Institutional improvement

Resolution 50-NQ/TW of the Politburo highlights FDI attraction goals: US$150-200 billion 2021-2025 and US$200-300 billion in 2026-2030. The disbursed fund will reach US$100-150 billion in 2021-2025 and US$150-200 billion in 2026-2030. The localization rate will increase to 30% by 2025 and 40% by 2030.

To accomplish this goal and attract high-quality FDI inflows, Vietnam needs to further improve institutions and laws on FDI attraction, according to economic experts.

Dr. Phan Huu Thang, former director of the Foreign Investment Agency (FIA) under the Ministry of Planning and Investment, said that besides project selection, Vietnam needs to soon develop and implement a FDI attraction strategy to direct FDI attraction to central and local agencies.

In 2021-2030, the strategy needs to clearly identify priority areas to attract projects of advanced technology, new technology, high technology, clean technology, modern governance and added value with strong ripple effects on global production and supply chains to organically link the domestic economic sector.

Professor Nguyen Mai, President of VAFIE, said that Vietnam needs solutions to improve FDI attraction and utilization by upgrading the investment and business environment, supporting and removing difficulties for businesses.

The government should soon have criteria to gauge the performance of the FDI sector, he suggested. The evaluation criteria include 26 specific economic, social, environmental, and technological indicators, serving as a basis for foreign investors to count their own scores and for localities to screen and select investment projects. Besides, it should establish a research group in charge of FDI attraction when many FTAs ​​and global agreements are set to come into effect soon.
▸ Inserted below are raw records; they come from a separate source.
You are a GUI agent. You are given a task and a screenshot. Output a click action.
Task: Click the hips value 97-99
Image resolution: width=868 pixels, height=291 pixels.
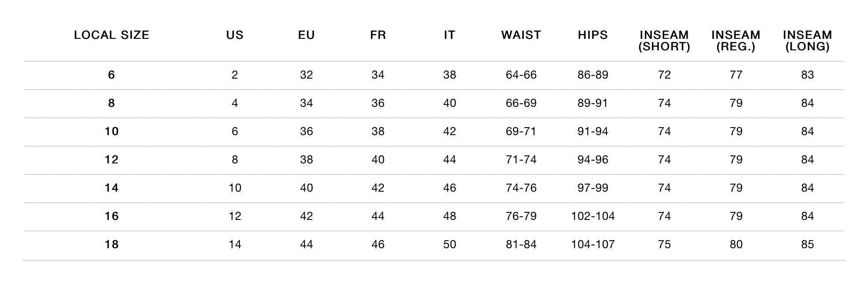(x=593, y=188)
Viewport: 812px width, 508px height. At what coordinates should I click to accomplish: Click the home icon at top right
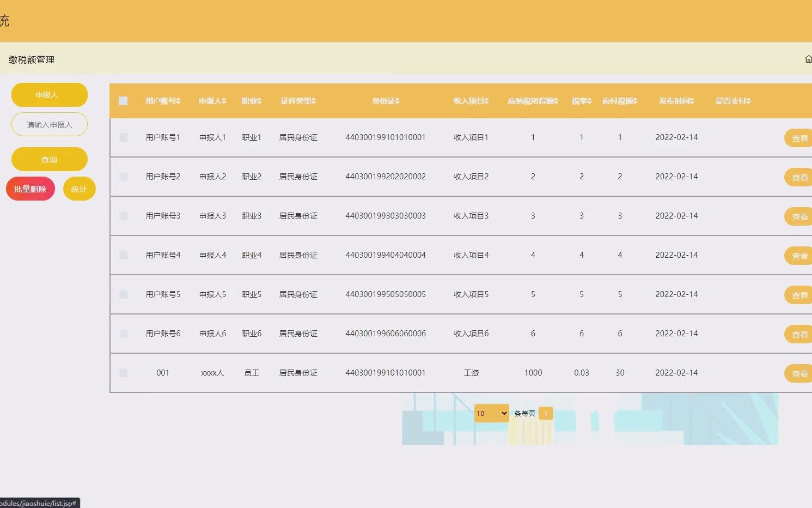[x=808, y=58]
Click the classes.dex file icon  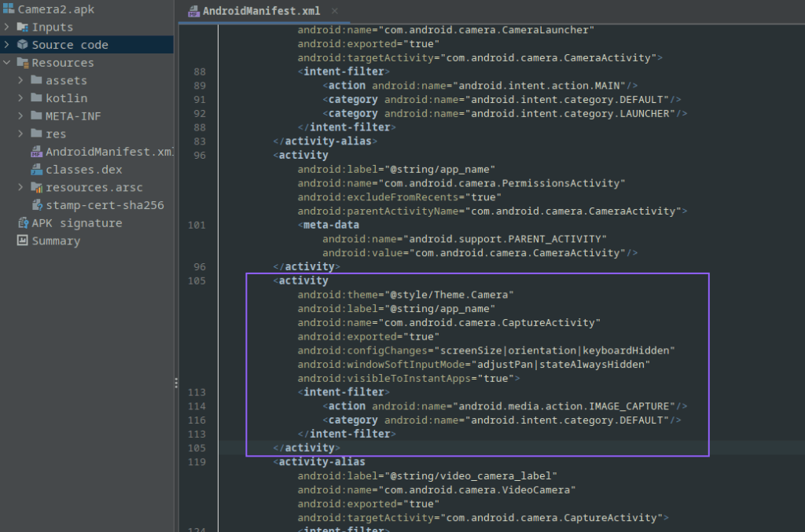tap(36, 170)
Deputy Prime Minister Pham Binh Minh recently signed Decision 667/QD-TTg on approval of the Foreign Investment Cooperation Strategy in 2021 – 2030, which specifically aims to raise the rate of registered capital of some countries and territories in the country’s total FDI capital to more than 70% in 2021 - 2025 and 75% in 2026 – 2030. 50% more multinational corporations on the 500 Fortune list will have an operational presence in Vietnam.

The strategy puts forth nine solutions: Effectively implementing announced solutions; improving the business investment environment; developing an ecosystem of science, technology and innovation; modernizing and diversifying investment promotion.

The strategy aims for developing a strong domestic business sector, providing maximum support for startups, joint ventures and associations, and focusing on high technology, new technology and advanced technology.

In particular, it advocates supporting domestic enterprises to assess, select and receive technology from FDI firms, ensuring compatibility, synchronicity and suitability with development goals in each period.